I was speechless and hurt. And angry. So my choice is she would have died (and I think point in my life, I do think one of us would have been near death if I had a vaginal birth) or have food allergies. How horrible of me to possibly choose her life.

 

Sorry. I guess it goes along with the "do x y z and you have a cute incredible happy birth and baby" irked.gif

post #14 of 17
Quote:
Originally Posted by lillymonster View Post

I had to come here - I just had a rude statement and I can't believe anyone would say, maybe it doesn't go here, I don't know.  I have 2 children. One has multiple food allergies - has had one anaphylatic reaction.. Both of my kids were born via c-section. Maybe this person didn't know that. But they just said "you know, they found children had higher rates of allergies if the mom had c-sections, something about going through the vagina is just healthier"

 

I was speechless and hurt. And angry. So my choice is she would have died (and I think point in my life, I do think one of us would have been near death if I had a vaginal birth) or have food allergies. How horrible of me to possibly choose her life.

 

Sorry. I guess it goes along with the "do x y z and you have a cute incredible happy birth and baby" irked.gif

 

I also can't believe someone said that to you. What was their intention? If it was to be helpful, they certainly missed the mark. It's not like you can say, "Oh right, I'll go back and have my babies vaginally then, thanks for the info!"

 

I get pretty cranky about vaginal birth vs. c-section "research." Whether it's good research or not (and often it's not), it seems to be used primarily to make women feel bad about their c-sections. Which is just so not helpful.

 

I'm sorry you had to listen to that crap. Allergies are complex and there are probably lots of factors that contribute to them. And obviously you giving birth in the only way that worked for you is something that needs to be honored and respected, not belittled. hug2.gif

post #15 of 17

I was born vaginally wihout any pain control. I had anaphylactic shosk 4 times.

 

I was nurse untill 12 months and  I was never fed any processed foods untill I moved to US. I have multipale alelrgies and ashtma.

 

 My kids was born vaginally. Eating healthy. Asthma dn pollen allergies.

 

That c-section study about alelrgies and asthma was very flawed. Once it was analyzed propertely and family histoy was taken in account....it was meaningless.

 

 

Gene are genes.

post #16 of 17
Quote:
Originally Posted by Alenushka View Post

I was born vaginally wihout any pain control.

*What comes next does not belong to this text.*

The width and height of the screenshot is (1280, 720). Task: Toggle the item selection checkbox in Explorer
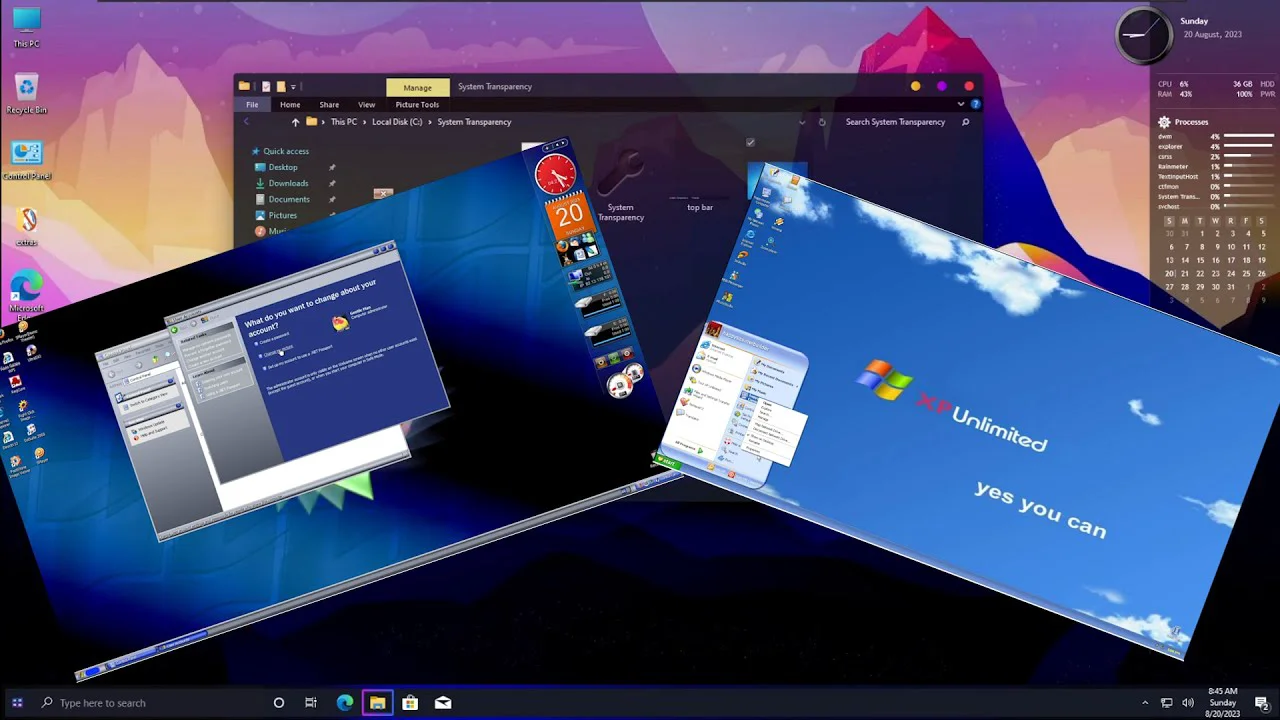[x=750, y=143]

I had anaphylactic shosk 4 times.

 

I was nurse untill 12 months and  I was never fed any processed foods untill I moved to US. I have multipale alelrgies and ashtma.

 

 My kids was born vaginally. Eating healthy. Asthma dn pollen allergies.

 

That c-section study about alelrgies and asthma was very flawed. Once it was analyzed propertely and family histoy was taken in account....it was meaningless.

 

 

Gene are genes.


Thank you, and that is how I feel, seeing I was the only one in my family with any type of seasonal allergies (out of 5 children), it something being passed down directly or genetically, that link has been proven. This is the one thing that is getting me frustrated and angry with many parents who claim they are into natural parenting (of course not ALL parents, but lately the ones I have been talking to)....that the way someone gives birth or what they choose to eat (even while pregnant) is what causes ADHD, allergies, Autism, Aspergers, asthma, etc. and they feel the need to be vocal about it.

post #17 of 17

How about, "If you don't like how you were treated, don't go to the hospital."

It is sad when the people you expect to support you kick you while you are already down.